Loads Llama-family GGUF models and runs autoregressive text generation entirely in pure Rust — no PyTorch, no ONNX, no BLAS. The target is Llama 7B on a consumer machine with ≤16 GB RAM.
The project exists to understand transformer architectures and systems-level performance from first principles: every kernel (matmul, attention, softmax, RoPE) is written by hand, profiled with Criterion, and iterated on until the numbers make sense.
| Kernel | 128×128 | 512×512 | 1024×1024 |
|---|---|---|---|
| naive (scalar i-p-j) | 13.6 | 21.1 | 23.3 |
| blocked (cache-tiled, NEON) | 23.4 | 21.0 | 22.2 |
| parallel (NEON + rayon) | 55.3 | 138.1 | 157.9 |
(Gelem/s — 2·M·K·N FLOPs / elapsed, Criterion mean)
| Shape | f32 parallel | INT8 parallel | INT8 wins |
|---|---|---|---|
| 512×512 | 120.3 | 234.4 | 1.95× |
| 1024×1024 | 138.4 | 194.1 | 1.40× |
decode token [1, 4096] × [4096, 11008] |
4.7 | 100.6 | 21× |
The decode projection is the bottleneck for interactive generation — one token row against a full weight matrix, memory-bandwidth limited.
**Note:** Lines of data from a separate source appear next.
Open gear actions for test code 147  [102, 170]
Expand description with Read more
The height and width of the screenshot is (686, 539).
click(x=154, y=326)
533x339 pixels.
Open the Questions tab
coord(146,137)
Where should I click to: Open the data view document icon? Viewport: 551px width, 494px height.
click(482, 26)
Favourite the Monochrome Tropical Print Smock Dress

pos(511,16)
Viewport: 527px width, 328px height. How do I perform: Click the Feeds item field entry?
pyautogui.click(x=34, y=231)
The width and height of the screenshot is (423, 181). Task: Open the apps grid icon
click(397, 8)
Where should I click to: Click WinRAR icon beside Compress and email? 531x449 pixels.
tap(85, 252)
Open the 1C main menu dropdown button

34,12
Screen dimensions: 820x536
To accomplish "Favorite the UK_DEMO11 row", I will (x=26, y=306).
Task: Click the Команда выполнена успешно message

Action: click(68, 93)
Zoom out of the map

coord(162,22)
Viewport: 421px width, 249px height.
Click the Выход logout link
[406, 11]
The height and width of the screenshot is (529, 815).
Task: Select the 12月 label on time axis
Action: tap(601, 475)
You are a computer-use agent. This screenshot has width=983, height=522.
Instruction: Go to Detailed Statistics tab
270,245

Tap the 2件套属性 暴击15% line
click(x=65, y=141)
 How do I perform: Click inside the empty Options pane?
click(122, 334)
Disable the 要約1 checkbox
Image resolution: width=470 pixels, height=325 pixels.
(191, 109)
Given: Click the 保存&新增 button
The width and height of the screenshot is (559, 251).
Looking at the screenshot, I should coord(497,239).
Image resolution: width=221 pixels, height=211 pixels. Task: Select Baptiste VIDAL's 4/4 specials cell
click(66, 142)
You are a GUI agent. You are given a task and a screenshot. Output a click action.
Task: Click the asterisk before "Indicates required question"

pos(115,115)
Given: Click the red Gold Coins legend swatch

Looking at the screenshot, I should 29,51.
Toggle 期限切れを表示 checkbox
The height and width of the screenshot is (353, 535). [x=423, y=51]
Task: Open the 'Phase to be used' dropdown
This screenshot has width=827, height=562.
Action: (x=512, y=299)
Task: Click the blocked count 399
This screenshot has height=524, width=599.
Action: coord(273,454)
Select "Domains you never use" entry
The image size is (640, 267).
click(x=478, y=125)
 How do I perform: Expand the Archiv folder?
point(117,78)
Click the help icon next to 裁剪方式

INT8 wins by 21× because the weight matrix fits in L2 (512 KB INT8 vs 2 MB f32).
| dtype | Per layer | Total (32 layers) | Fits in 8 GB? |
|---|---|---|---|
| f32 | 772 MB | 24.12 GB | ✗ |
| INT8 | 193 MB | 6.03 GB | ✓ |
- Generic
Tensor<T>/TensorView<'a, T>with N-dimensional shape and stride abstractions - Zero-copy views for slicing, reshaping, and transposing without allocation
- Full GGUF v2/v3 parser with memory-mapped I/O for lazy weight loading
- F32, F16, Q8_0, Q4_0 dequantization; LRU tensor cache and preload hints
- Naive scalar baseline; cache-tiled blocked kernel; fused matmul+bias+activation
- NEON f32 GEMM (
vfmaq_f32, aarch64) — fixed a vectorization failure in the tiled kernel that caused 5× regression vs naive; parallel now reaches 132–158 Gelem/s on 10 cores - AVX2 f32 GEMM (
_mm256_fmadd_ps, x86_64) - INT8 × INT8 → INT32 → f32 with NEON (
vmull_s8/vpadalq_s16) and AVX2 backends - Rayon row-parallel GEMM combining SIMD throughput per thread with multi-core scaling
- RMSNorm (scalar + SIMD), SiLU, SwiGLU, RoPE with frequency scaling for extended context
- Numerically stable softmax (scalar + SIMD normalisation pass)
- Scaled dot-product attention, causal + sliding-window masking
- Multi-head attention, grouped-query attention (GQA), cached prefill + decode paths
- Full Llama transformer block: QKV → RoPE → GQA → residual → SwiGLU FFN
LlamaModel(f32) andLlamaModelInt8(per-channel INT8 weights, f32 activations)forward_cached_parallelfor both: rayon-parallel prefill with auto-fallback to sequential below 32 tokens (threshold eliminates rayon overhead on small chunks)- SentencePiece BPE tokenizer loaded directly from GGUF metadata
- Temperature / top-k / top-p sampling; greedy preset
- Pre-allocated flat KV-cache; paged variant for dynamic allocation
- Chunked prefill and prompt caching (LRU KV snapshot reuse)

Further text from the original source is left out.